Baker’s Pick
Ryan Dempsey
“I need to see you again,” Erik texted Sarah that morning from the store. He owned Sam’s Spud Hut close to Ninth Street. His dad Sam gave it to him before he passed and Erik still used the same fryer as when the store opened fifty-three years ago. Resting his elbows on the counter, he looked out over the boardwalk and at the ocean. The boardwalk was full of walkers and bikers, families on rumbling surreys and summer girls in bikinis, all out to get their sun before the forecast storm hit later that day. But it was too early for any of them to want fried potatoes. So he watched and waited for the phone to rumble a response between his arms.
“Rough night last night?” An old man startled Erik. He wore no shirt and had very tan and pickled skin. He was a regular but Erik could never remember his name and just called him Skip. Skip stopped by every morning around ten-thirty to get “the first in the oil” as he liked to say.
“No,” Erik answered as he stood from the counter and yawned. “Just the sitting here and waiting kills me. If I could work all day and keep moving I’d be fine and still have enough energy to nail the wife.” Skip laughed, but Erik knew he wouldn’t be getting anything from Molly; she was angry with him again. He picked at a drop of hardened cheese on the counter. She had no idea what was going on; she had no right to be mad.

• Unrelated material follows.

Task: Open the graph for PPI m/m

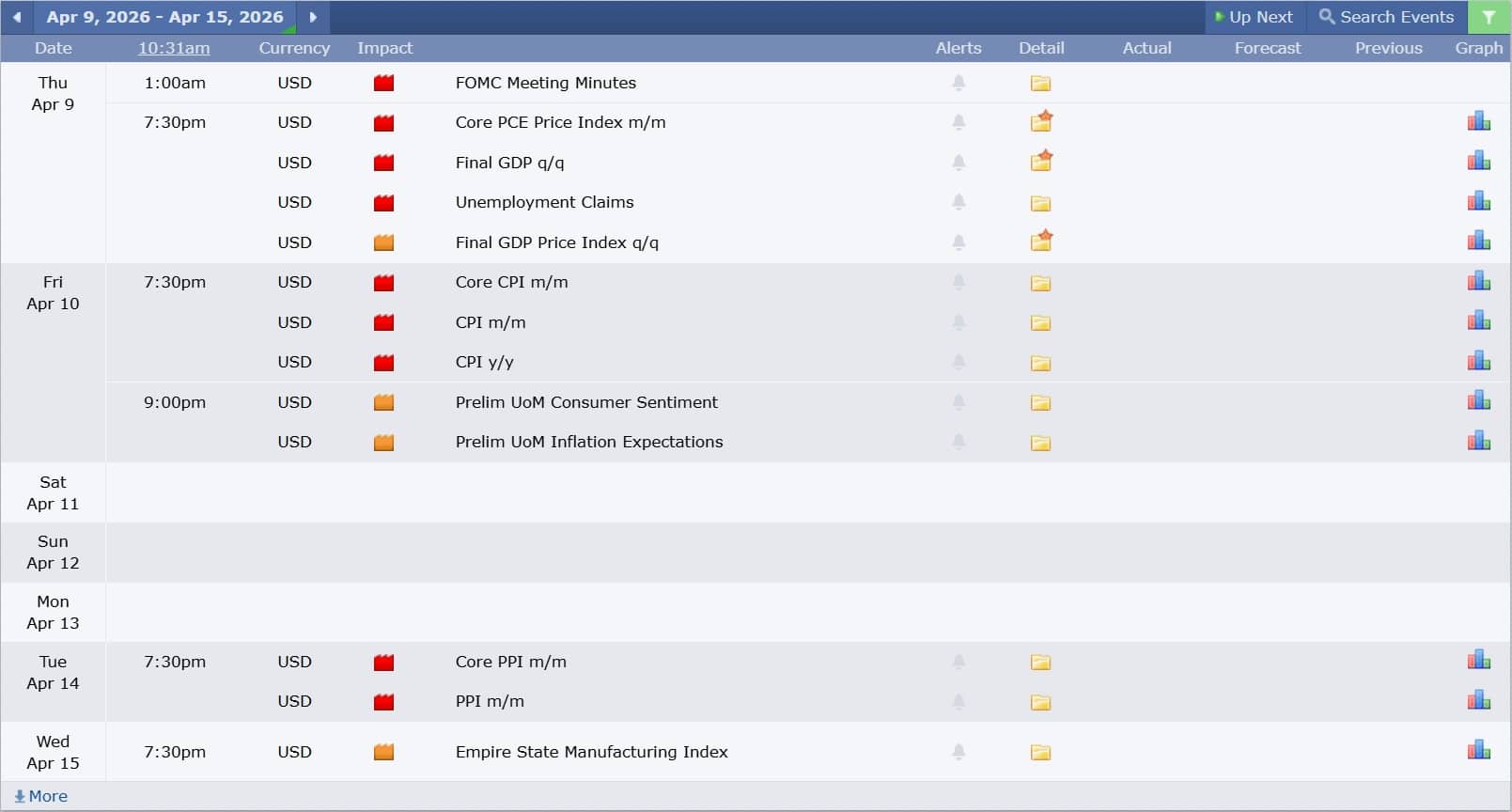Action: point(1478,699)
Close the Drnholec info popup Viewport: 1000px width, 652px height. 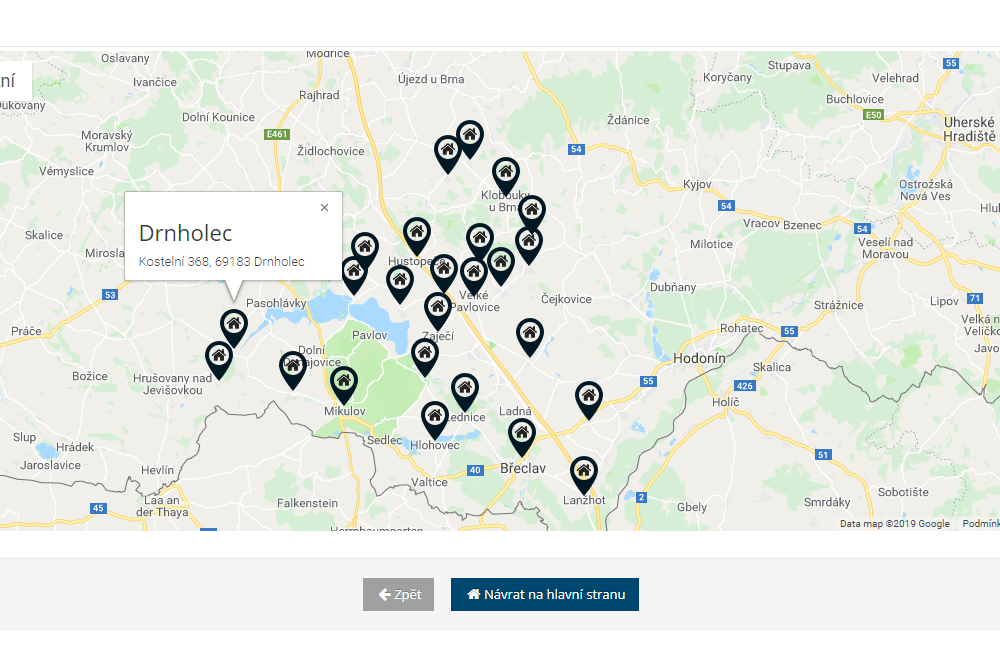[324, 208]
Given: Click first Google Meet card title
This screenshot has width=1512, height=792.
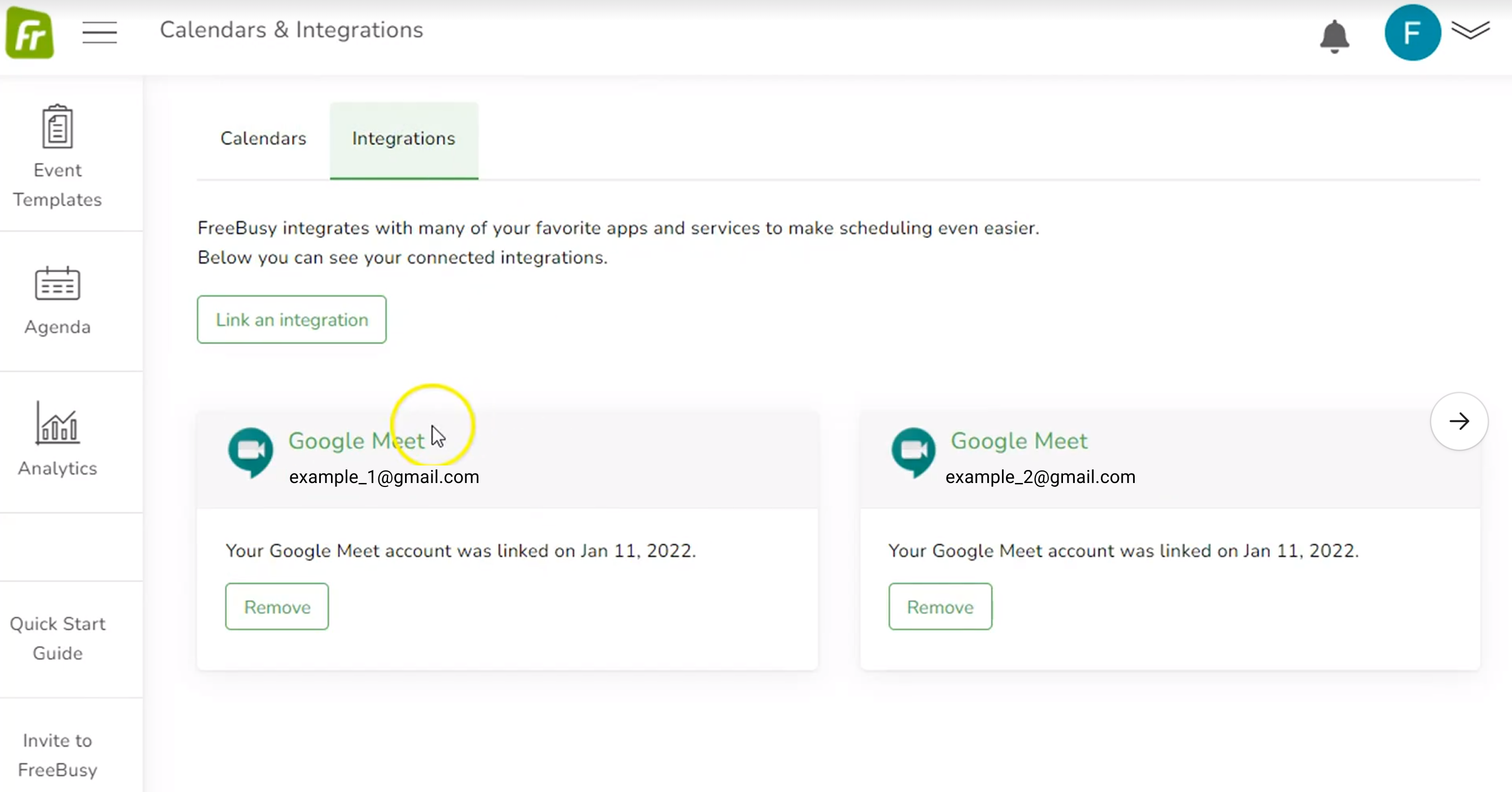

He moved to the fryer to fill Skip’s order: double potato curly. The grease bubbled and boiled hot as the phone vibrated on the counter next to him. He wiped his hands on his apron, regarded the white cloth and decided he would order black ones as soon as he could. But that wouldn’t help with the smell. He shouldn’t have to do this; he owned the damn place.
Through the glassless window above the fryer he could see the rest of the boardwalk and the other stores. He remembered being here with his dad and every one of the stores down the wooden walkway was owned by a different family or person. Kites used to own the sky, but now all Erik saw were cranes towering over the tiny shops. One by one the shops he grew up with were being destroyed to make room for the franchised food vendors and T-shirt chains.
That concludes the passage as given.